• _Your instructions_
Look below. Copy each line that has "agent" in it.

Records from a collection

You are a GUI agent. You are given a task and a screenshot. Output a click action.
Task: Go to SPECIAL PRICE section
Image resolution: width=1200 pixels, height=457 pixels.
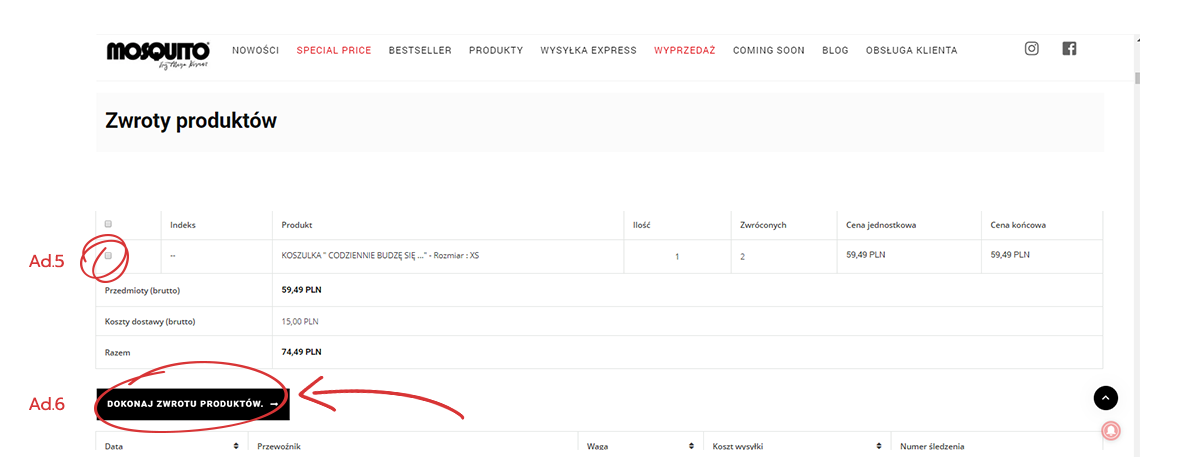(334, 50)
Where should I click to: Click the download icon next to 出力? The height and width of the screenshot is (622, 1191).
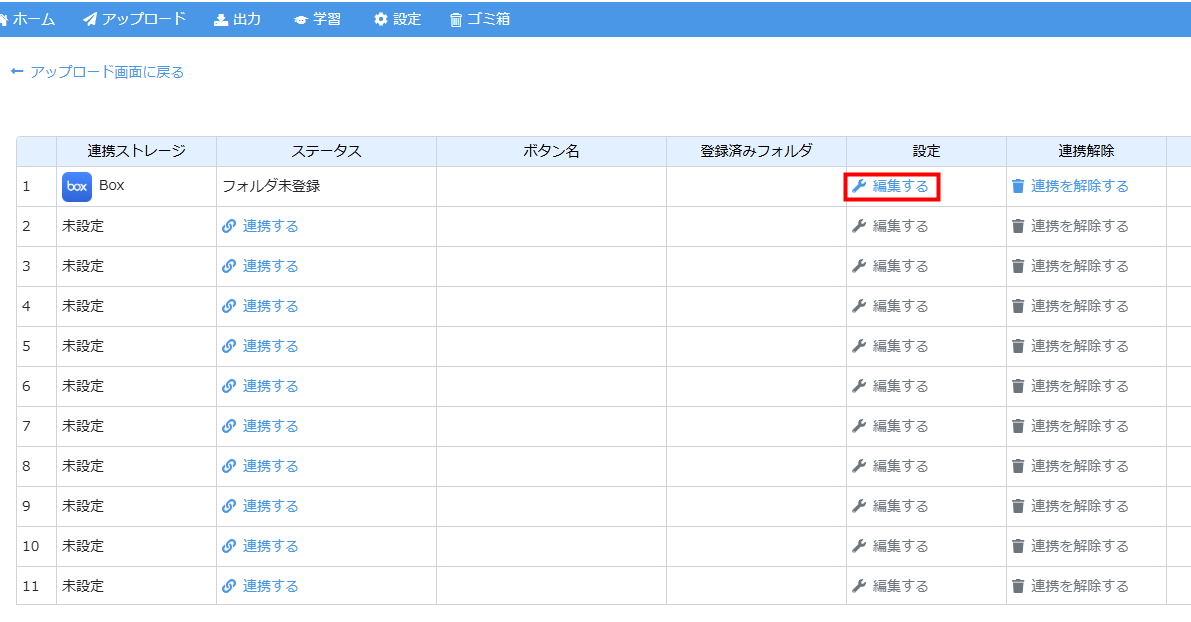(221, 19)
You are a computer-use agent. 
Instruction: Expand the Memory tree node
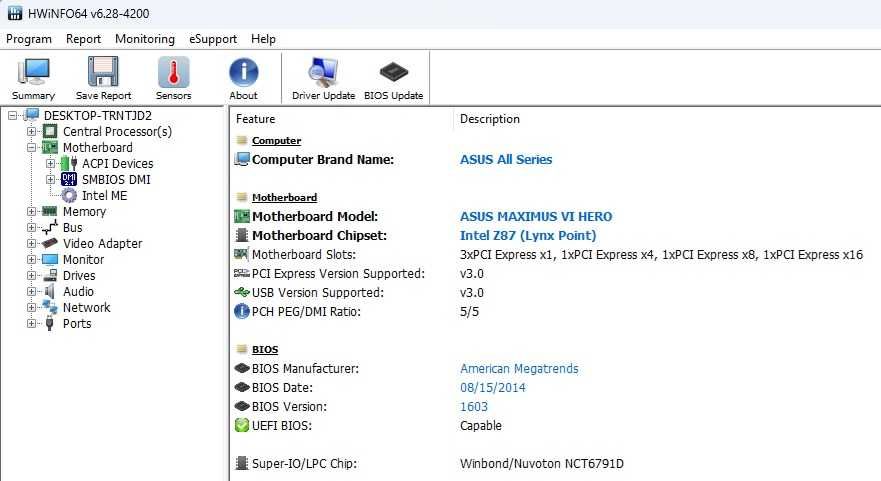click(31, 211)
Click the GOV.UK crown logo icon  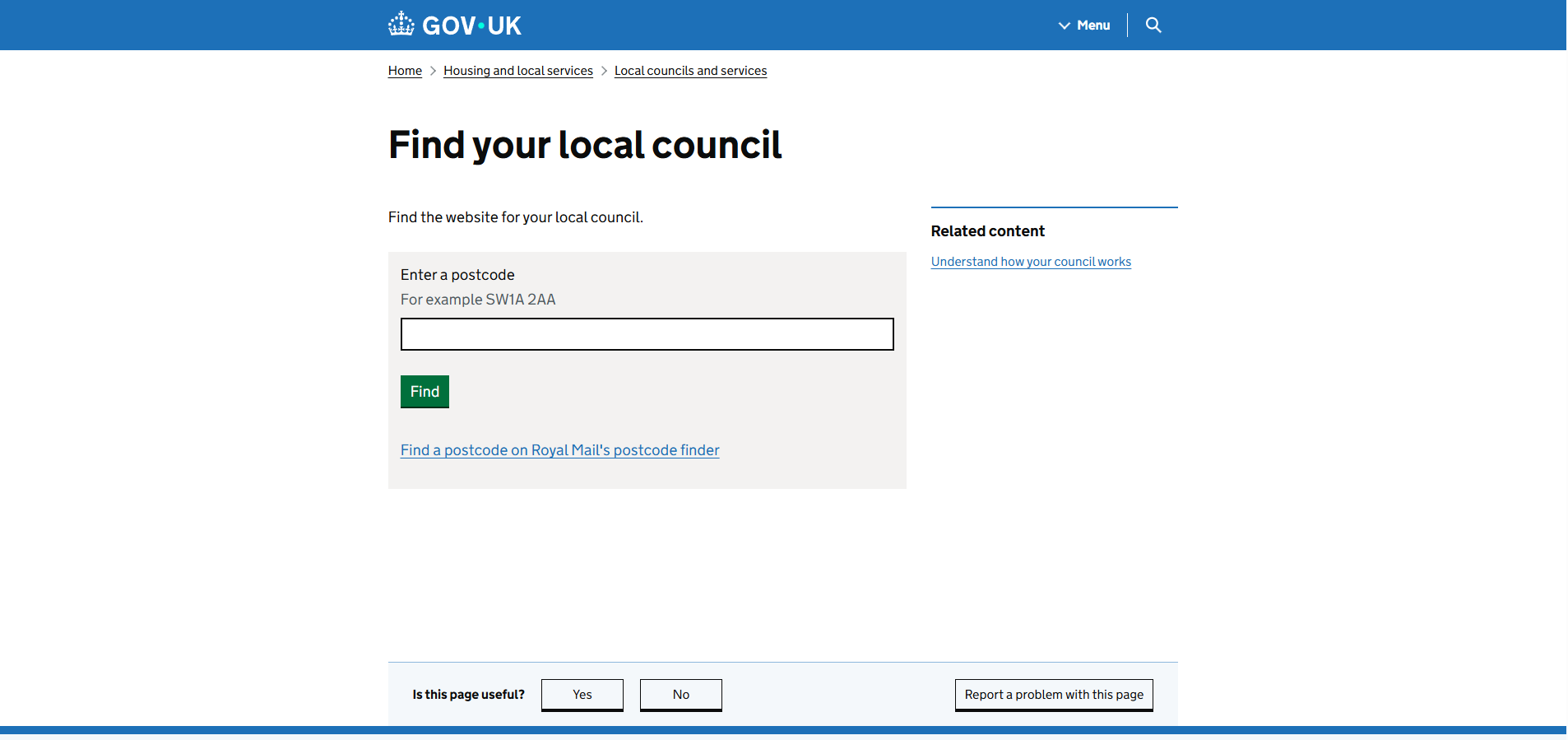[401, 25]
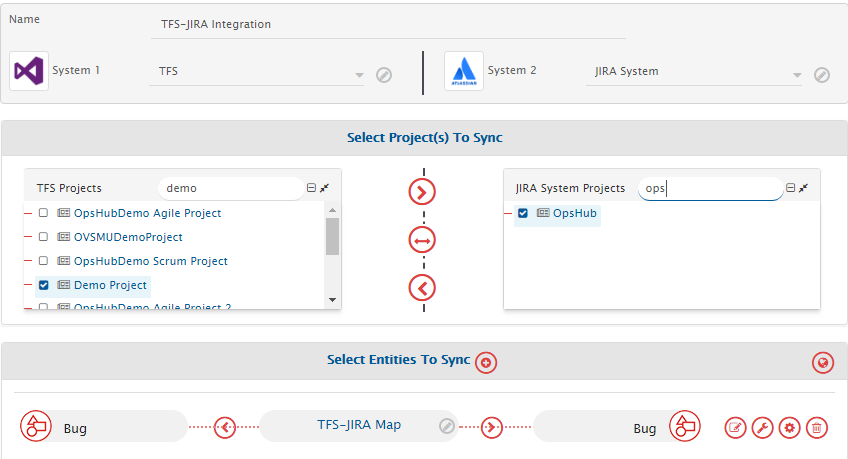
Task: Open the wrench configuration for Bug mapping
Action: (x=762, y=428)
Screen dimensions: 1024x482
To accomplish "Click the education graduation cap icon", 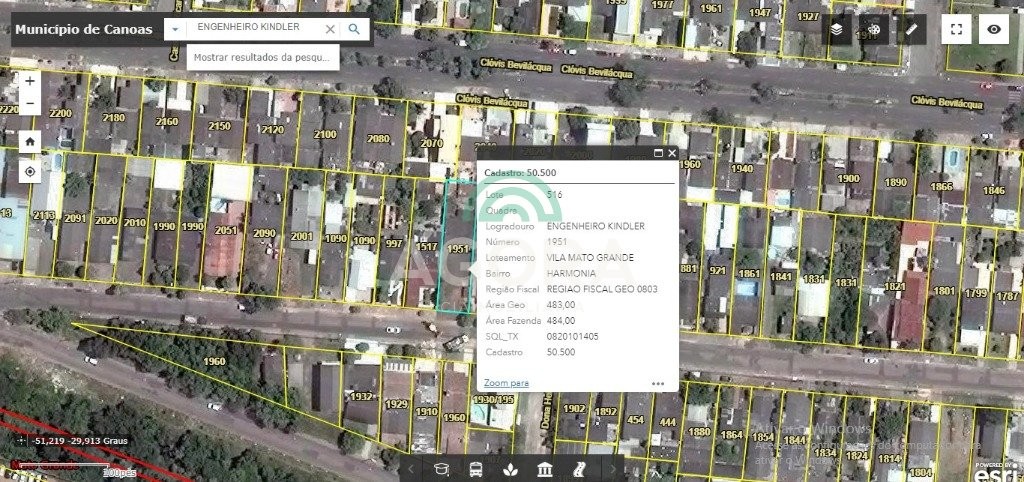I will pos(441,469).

• _Result for this exercise_
You are a GUI agent. You are given a task and a screenshot. Output a click action.
You are a computer-use agent. 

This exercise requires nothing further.